Он действительно мог остаться, но как бы ни утешал себя Ксинг, что превзойдёт учителя, это было лишь ложью для самоуспокоения. Он был бы другим, а значит, ни за что не стал бы как учитель, и тогда все обидные слова, которые мерзавец наговорил в прошлой жизни, оказались бы истиной.

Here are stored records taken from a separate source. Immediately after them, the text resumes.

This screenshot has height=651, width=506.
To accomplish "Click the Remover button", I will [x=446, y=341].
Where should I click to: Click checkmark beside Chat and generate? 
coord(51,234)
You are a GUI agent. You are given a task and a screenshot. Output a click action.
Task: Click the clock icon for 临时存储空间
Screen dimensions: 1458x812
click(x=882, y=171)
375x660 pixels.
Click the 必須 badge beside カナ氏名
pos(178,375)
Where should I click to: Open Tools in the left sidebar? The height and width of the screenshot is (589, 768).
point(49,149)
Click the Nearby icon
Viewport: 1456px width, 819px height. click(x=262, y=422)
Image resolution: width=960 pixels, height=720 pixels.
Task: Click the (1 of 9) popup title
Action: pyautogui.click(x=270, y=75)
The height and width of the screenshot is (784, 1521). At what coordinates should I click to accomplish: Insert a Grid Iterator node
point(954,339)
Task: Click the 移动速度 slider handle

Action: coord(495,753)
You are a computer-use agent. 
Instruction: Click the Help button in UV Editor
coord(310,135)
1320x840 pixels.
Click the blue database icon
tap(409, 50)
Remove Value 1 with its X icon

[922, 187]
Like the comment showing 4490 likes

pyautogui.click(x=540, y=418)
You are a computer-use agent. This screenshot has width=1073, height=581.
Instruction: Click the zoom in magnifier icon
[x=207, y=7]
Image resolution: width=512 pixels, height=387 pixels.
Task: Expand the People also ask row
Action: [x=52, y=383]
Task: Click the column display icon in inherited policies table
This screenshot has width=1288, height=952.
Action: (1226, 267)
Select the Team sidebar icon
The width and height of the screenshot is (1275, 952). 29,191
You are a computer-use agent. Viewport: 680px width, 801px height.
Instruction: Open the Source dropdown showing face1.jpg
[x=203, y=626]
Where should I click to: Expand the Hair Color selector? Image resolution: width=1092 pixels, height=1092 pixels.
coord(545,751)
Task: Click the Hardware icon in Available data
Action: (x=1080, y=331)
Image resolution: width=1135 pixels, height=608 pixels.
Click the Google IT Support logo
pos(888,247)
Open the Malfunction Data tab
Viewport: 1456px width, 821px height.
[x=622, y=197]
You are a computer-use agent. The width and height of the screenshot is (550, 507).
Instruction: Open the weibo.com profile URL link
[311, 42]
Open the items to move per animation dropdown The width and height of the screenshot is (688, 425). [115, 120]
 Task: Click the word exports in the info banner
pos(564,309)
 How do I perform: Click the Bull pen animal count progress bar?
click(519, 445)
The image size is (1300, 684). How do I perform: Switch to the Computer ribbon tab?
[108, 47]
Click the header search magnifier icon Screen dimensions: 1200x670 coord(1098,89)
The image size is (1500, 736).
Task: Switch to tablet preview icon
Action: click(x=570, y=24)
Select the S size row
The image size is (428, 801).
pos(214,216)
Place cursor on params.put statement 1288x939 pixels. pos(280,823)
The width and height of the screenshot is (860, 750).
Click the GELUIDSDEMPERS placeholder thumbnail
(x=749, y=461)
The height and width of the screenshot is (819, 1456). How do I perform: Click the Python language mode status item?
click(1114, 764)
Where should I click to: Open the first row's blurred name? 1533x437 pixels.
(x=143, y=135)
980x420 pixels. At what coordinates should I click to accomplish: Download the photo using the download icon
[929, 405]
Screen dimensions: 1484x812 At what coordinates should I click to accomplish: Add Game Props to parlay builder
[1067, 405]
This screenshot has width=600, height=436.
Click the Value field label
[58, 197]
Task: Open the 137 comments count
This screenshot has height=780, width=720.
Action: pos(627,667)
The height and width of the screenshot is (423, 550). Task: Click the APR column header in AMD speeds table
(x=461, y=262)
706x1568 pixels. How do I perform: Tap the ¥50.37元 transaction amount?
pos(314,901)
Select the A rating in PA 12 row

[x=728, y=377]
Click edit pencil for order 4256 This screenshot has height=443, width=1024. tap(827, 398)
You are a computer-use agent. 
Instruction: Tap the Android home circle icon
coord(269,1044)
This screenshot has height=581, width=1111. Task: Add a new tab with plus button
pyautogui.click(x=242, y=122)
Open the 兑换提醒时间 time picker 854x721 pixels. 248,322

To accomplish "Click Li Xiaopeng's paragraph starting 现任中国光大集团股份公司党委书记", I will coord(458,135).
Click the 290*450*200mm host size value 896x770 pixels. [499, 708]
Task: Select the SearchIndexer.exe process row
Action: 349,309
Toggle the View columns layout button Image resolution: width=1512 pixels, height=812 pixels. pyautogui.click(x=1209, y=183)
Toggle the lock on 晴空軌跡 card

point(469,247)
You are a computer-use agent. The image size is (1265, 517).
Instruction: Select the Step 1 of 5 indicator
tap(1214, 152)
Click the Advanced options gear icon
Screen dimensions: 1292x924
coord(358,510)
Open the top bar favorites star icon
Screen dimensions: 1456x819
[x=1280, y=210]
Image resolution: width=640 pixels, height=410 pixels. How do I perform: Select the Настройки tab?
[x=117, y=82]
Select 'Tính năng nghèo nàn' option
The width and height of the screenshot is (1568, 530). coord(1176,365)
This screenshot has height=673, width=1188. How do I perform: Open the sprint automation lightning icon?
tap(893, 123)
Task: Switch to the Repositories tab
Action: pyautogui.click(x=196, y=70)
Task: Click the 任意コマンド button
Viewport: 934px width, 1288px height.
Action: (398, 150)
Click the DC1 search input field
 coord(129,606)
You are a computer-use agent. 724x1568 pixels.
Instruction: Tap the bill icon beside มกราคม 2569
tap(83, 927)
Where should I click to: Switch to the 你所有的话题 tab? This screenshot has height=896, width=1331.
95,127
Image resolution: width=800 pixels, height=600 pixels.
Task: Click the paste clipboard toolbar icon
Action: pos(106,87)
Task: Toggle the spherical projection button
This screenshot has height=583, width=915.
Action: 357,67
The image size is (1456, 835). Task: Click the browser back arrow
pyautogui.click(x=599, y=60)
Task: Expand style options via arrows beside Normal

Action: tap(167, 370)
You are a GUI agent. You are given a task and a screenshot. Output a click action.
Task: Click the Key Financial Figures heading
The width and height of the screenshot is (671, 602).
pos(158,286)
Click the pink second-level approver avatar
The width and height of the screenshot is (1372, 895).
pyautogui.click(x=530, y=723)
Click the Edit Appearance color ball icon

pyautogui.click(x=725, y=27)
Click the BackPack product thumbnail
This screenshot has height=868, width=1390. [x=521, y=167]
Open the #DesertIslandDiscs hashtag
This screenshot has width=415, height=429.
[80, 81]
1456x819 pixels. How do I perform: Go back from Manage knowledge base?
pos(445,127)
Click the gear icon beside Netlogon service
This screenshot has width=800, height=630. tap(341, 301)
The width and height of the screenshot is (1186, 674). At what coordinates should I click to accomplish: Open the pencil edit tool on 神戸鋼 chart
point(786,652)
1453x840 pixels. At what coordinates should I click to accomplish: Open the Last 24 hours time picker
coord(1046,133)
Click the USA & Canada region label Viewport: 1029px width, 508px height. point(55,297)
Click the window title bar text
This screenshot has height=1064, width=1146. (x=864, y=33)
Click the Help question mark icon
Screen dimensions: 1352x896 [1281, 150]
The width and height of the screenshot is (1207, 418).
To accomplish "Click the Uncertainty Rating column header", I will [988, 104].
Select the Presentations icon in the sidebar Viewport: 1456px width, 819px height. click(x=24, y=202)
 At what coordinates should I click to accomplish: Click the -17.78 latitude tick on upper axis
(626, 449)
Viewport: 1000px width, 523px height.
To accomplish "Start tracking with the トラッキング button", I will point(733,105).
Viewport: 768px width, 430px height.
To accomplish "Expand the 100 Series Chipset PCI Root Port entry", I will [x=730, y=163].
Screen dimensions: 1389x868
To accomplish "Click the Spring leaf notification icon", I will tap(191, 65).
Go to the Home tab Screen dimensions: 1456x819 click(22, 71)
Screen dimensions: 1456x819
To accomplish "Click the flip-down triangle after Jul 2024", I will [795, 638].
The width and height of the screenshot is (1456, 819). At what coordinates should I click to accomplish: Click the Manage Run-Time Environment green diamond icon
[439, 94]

От одной только идеи стало тяжело на сердце, а желудок скрутило, словно мысли превратились в испортившуюся похлёбку, вызывающую несварение и рвоту.
– Я мог бы связать тебя обязательствами и посулами,– продолжил Бохай, – принудить отработать ученичество. Отправить под венец с Нуйинг. Но если ты её не любишь, если у тебя не лежит сердце к дальнейшей работе в моём ресторане, то это принесет лишь несчастье. Причём, не только тебе, но и мне, и всему моему роду. От занятий не по сердцу в людях селятся внутренние демоны, и чем человек сильнее, тем больше бед они способны натворить. С твоей силой и навыками это неизбежно привело бы к трагедии. Знаешь, когда-то и я был таким. Нет, я не про демонов. В молодости меня тоже вела дорога приключений, но потом я осознал, что есть на бегу тяжело и опасно для желудка, а уж готовить еду – тем более! Со временем я понял, где моё место, и обрёл настоящий покой. Иди, раз тебя тоже зовет дорога, но не забывай, кто ты и чего добился!
Он протянул Ксингу медальон, сделанный из редкого алого нефрита: три перекрещенных ножа, эмблема самого Бохая, несущая отпечаток его ци. Настоящий знак ученичества.
– Благодарю вас, мастер, – с поклоном принял медальон Ксинг.
– За это не благодари. Ведь ты сдал экзамен и, стало быть, достоин,– ответил Бохай. – Но помни, что ты всегда можешь вернуться. Двери моего ресторана и моего дома открыты для тебя в любое время.
– Я запомню, мастер, – Ксинг поднялся и еще раз поклонился.
Под удивлённым взглядом Бохая он быстро, почти бегом удалился из пустого зала, чтобы вскоре вернуться. К счастью, наставник ещё не ушел.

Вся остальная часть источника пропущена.